### YOUR INSTRUCTIONS
Pull together every line in the material below that contains the string "Task" and copy each of those lines.

━━━━━━━━━━━━━━━━

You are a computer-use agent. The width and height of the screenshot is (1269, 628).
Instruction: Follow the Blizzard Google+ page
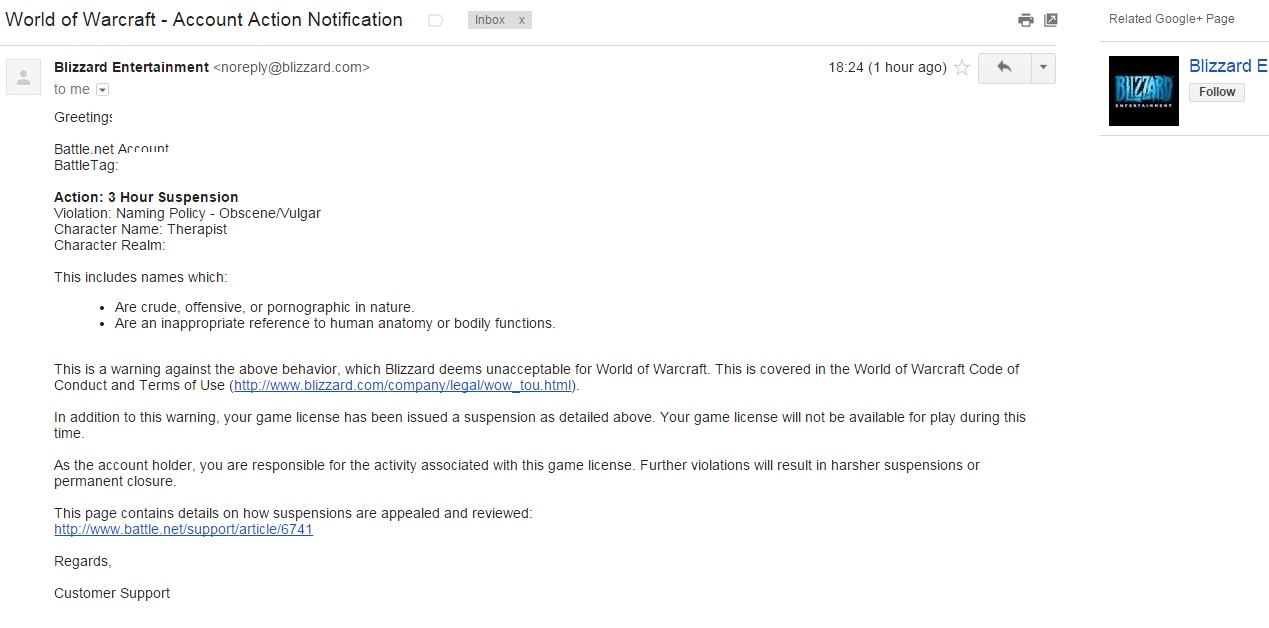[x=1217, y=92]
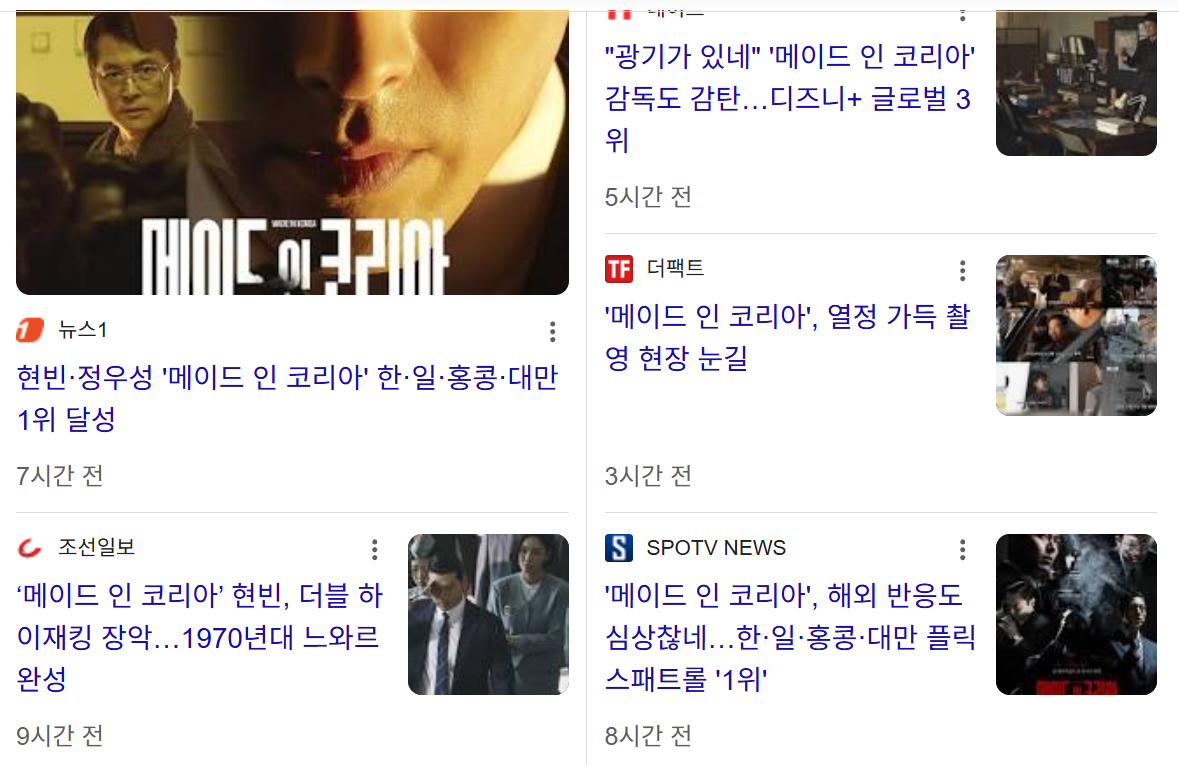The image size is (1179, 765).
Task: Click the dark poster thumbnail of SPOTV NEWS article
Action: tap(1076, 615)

━━━━━━━━━━━━━━━━

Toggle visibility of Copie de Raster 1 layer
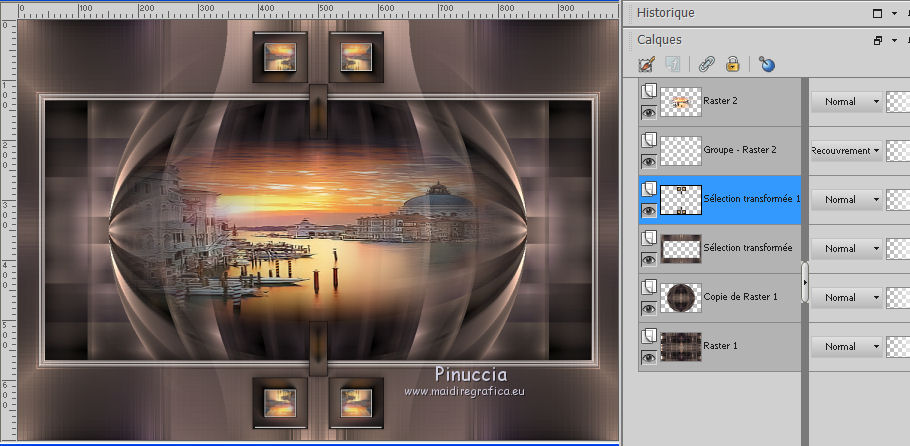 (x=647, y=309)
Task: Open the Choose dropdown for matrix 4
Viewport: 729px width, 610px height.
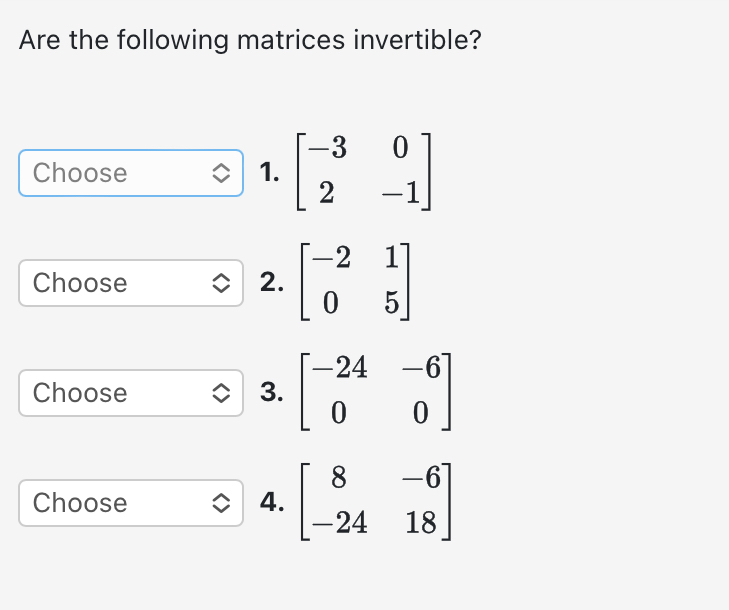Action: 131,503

━━━━━━━━━━━━━━━━

### THE SOLUTION
Task: Click the dark poster thumbnail of SPOTV NEWS article
Task: Open the Choose dropdown for matrix 4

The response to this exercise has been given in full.